Les principales technologies d'énergie propre peuvent également être affectées négativement par l'augmentation de la fréquence et de l'intensité des épisodes de chaleur extrême. La production d'énergie solaire photovoltaïque et éolienne est généralement conçue pour des conditions climatiques avoisinant les 25 °C et son rendement diminue lors des vagues de chaleur. La hausse des températures provoque également un échauffement, une dilatation ou un affaissement des lignes électriques, réduisant ainsi la capacité de transport et entraînant des pertes plus importantes. Selon l'évaluation de l'AIE, la majeure partie de la capacité solaire photovoltaïque installée dans la région subirait une augmentation annuelle de plus de 20 jours de forte chaleur dans un scénario à faibles émissions, et de plus de 40 jours dans un scénario à fortes émissions. De même, 90 % des parcs éoliens pourraient être exposés à une augmentation de 40 jours de forte chaleur par an dans un scénario à fortes émissions, bien que le niveau d'exposition puisse diminuer considérablement dans un scénario à faibles émissions (45 % de la capacité installée exposée à une augmentation de plus de 20 jours).
Pour faire face à l'augmentation prévue des épisodes de chaleur extrême, les fournisseurs d'énergie doivent concevoir des éoliennes plus robustes et mettre en œuvre des technologies de refroidissement innovantes pour les centrales photovoltaïques. Les gouvernements et les consommateurs doivent également rechercher des améliorations en matière d'efficacité énergétique des systèmes de refroidissement afin de gérer la hausse de la demande de pointe en électricité.

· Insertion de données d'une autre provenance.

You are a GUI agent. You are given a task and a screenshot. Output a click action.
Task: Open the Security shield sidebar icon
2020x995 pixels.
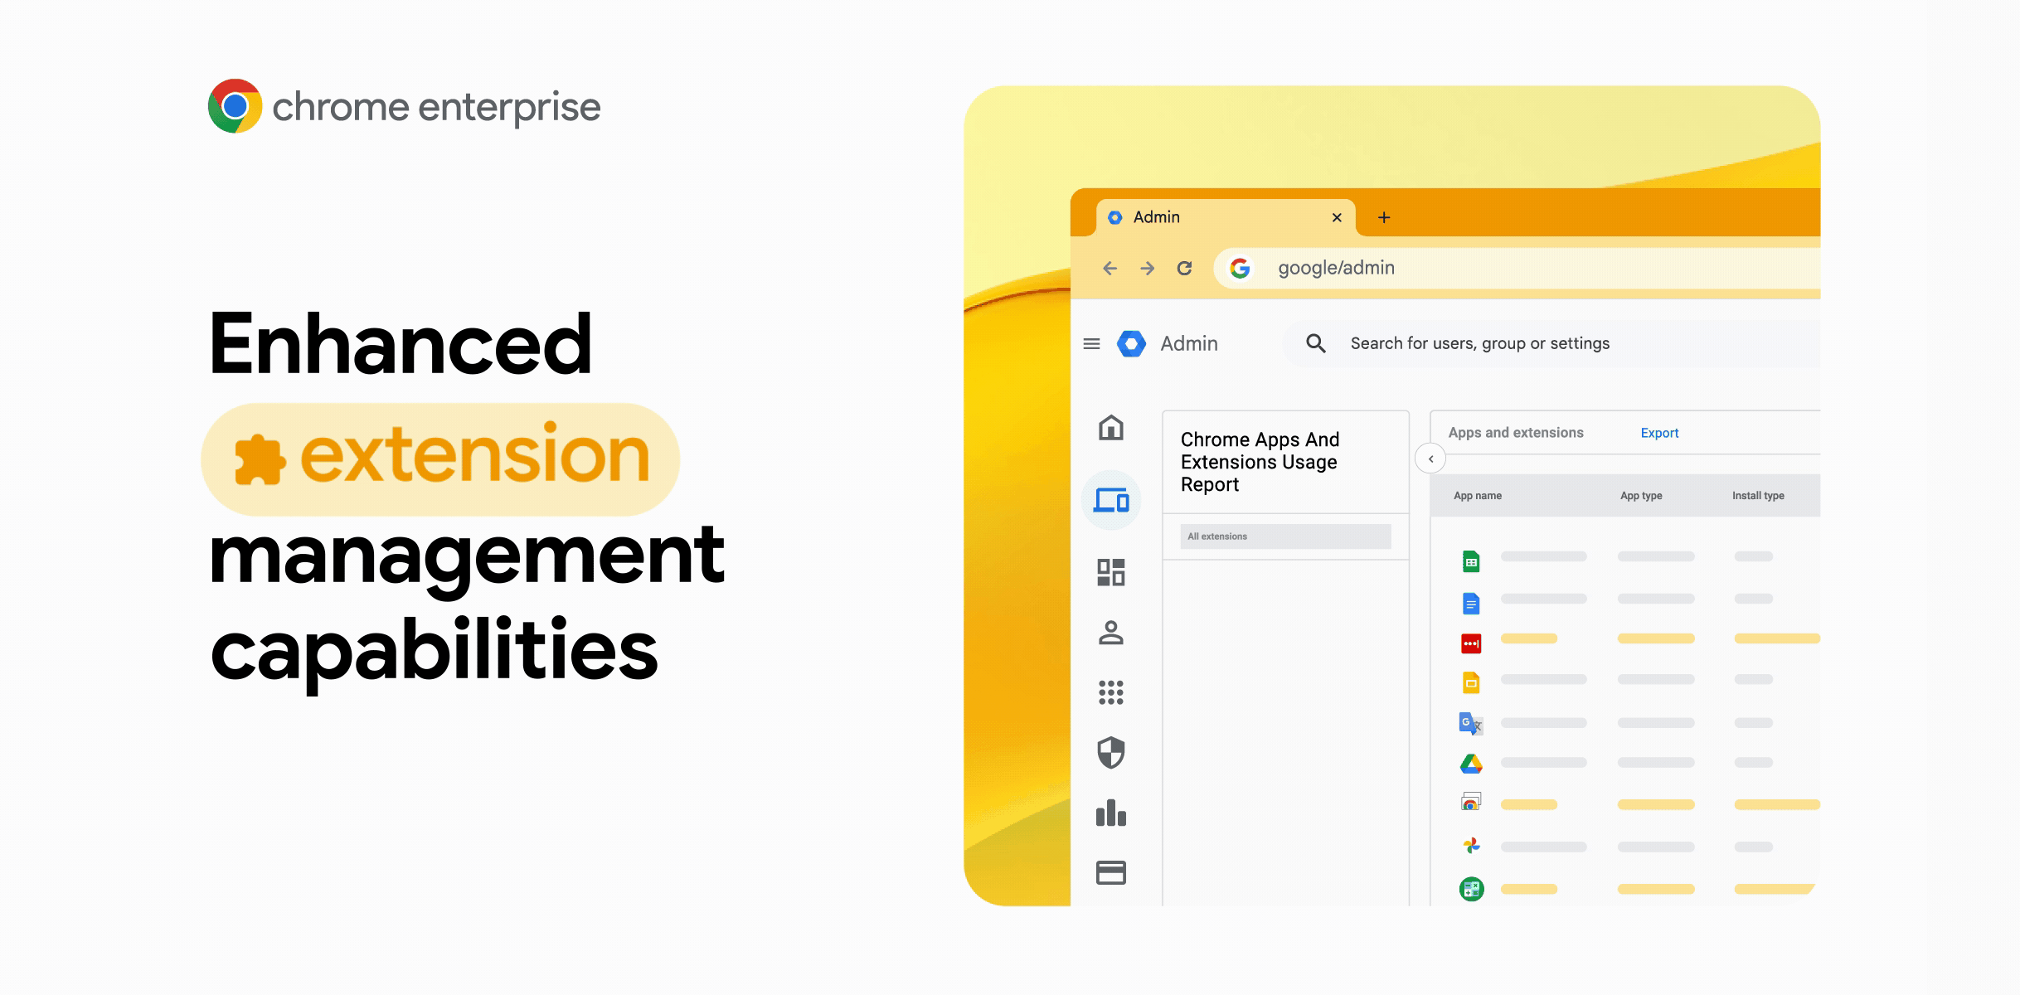click(1110, 753)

Une transition énergétique résiliente au climat offre des solutions pour trois grands objectifs interdépendants : l’énergie propre, la sécurité énergétique et l’adaptation au changement climatique. Les technologies résilientes au climat s’inscrivent dans les plans régionaux de réduction des émissions, favorisant ainsi le déploiement accru de l’énergie solaire photovoltaïque et éolienne. Cette diversification des sources d’énergie contribue à la sécurité énergétique en renforçant la capacité de réaction et la robustesse face aux perturbations liées au climat. De plus, elle permet un recours accru aux mesures d’adaptation pour faire face aux phénomènes météorologiques extrêmes, comme la climatisation et les services de santé lors des vagues de chaleur.

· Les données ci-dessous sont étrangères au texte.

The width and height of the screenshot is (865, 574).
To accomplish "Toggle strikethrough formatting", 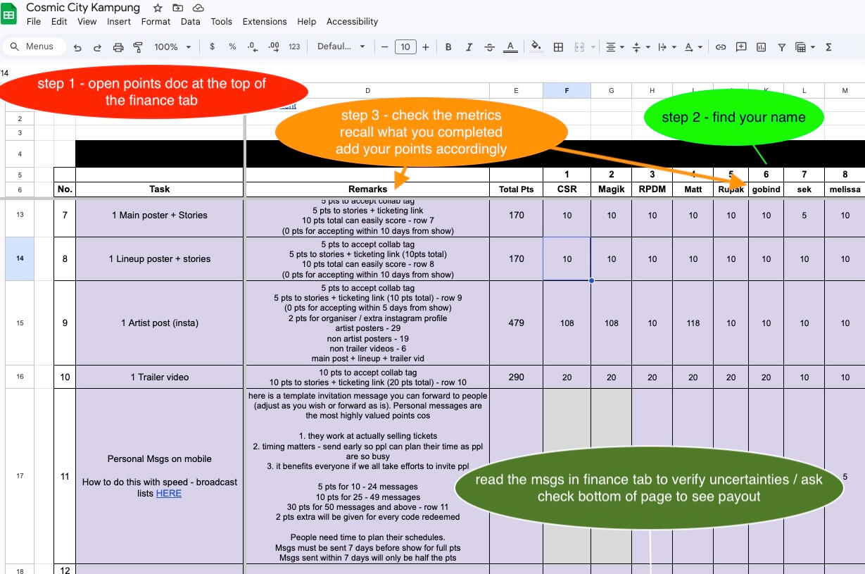I will pyautogui.click(x=489, y=47).
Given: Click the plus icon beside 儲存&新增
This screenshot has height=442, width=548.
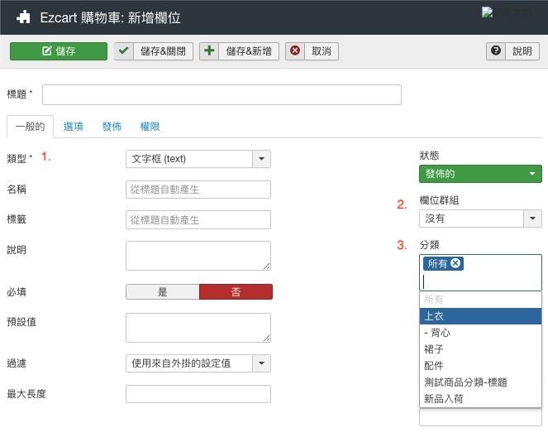Looking at the screenshot, I should tap(210, 51).
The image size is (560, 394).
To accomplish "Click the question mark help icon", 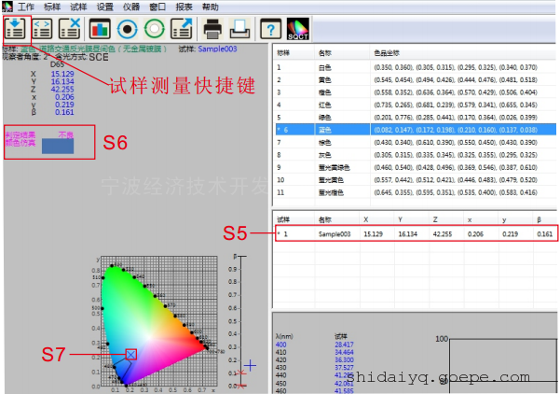I will coord(268,28).
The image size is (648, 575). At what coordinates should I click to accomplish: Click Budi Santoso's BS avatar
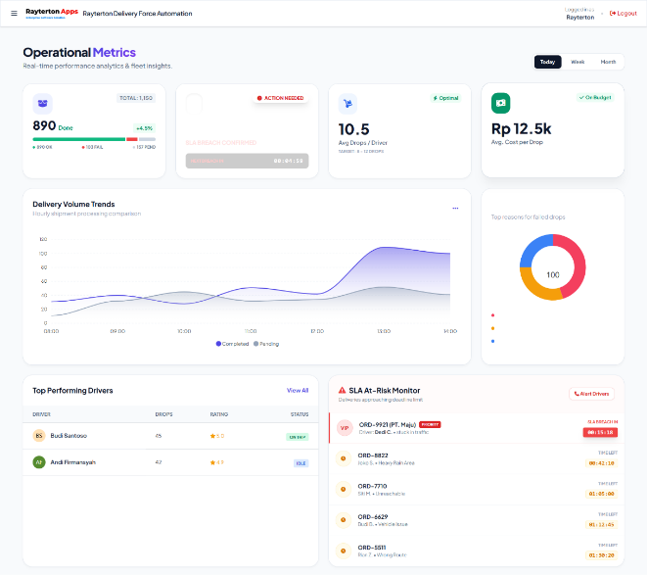[39, 436]
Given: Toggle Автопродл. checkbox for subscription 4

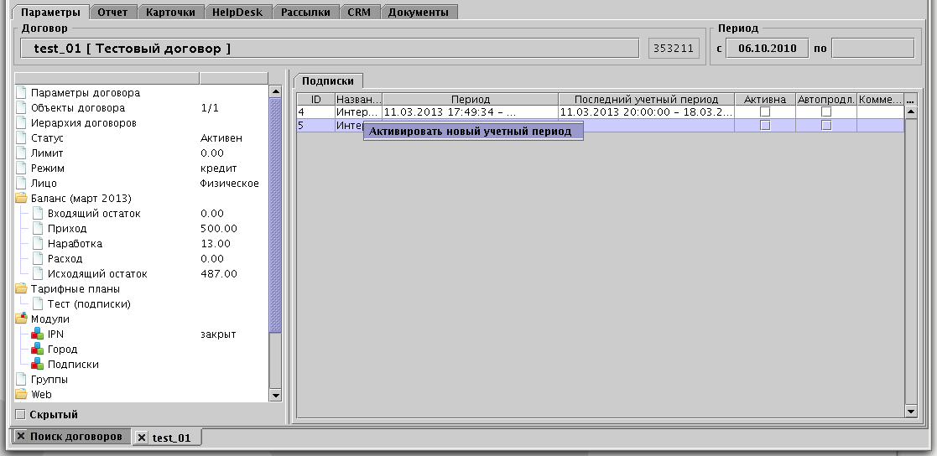Looking at the screenshot, I should 825,111.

Afin de soutenir les efforts actuels et futurs en faveur de transitions énergétiques résilientes face au changement climatique dans la région, l’AIE publiera une série de rapports nationaux sur la résilience climatique pour les transitions énergétiques en Égypte, au Maroc et à Oman. Ces rapports présentent des évaluations adaptées aux différents risques climatiques pesant sur les systèmes énergétiques de ces trois pays et examinent les pistes d’amélioration des politiques existantes. Pour diffuser les principaux résultats auprès d’un public plus large, l’AIE organisera un événement hybride en juillet, en collaboration avec les gouvernements d’Égypte, du Maroc et d’Oman.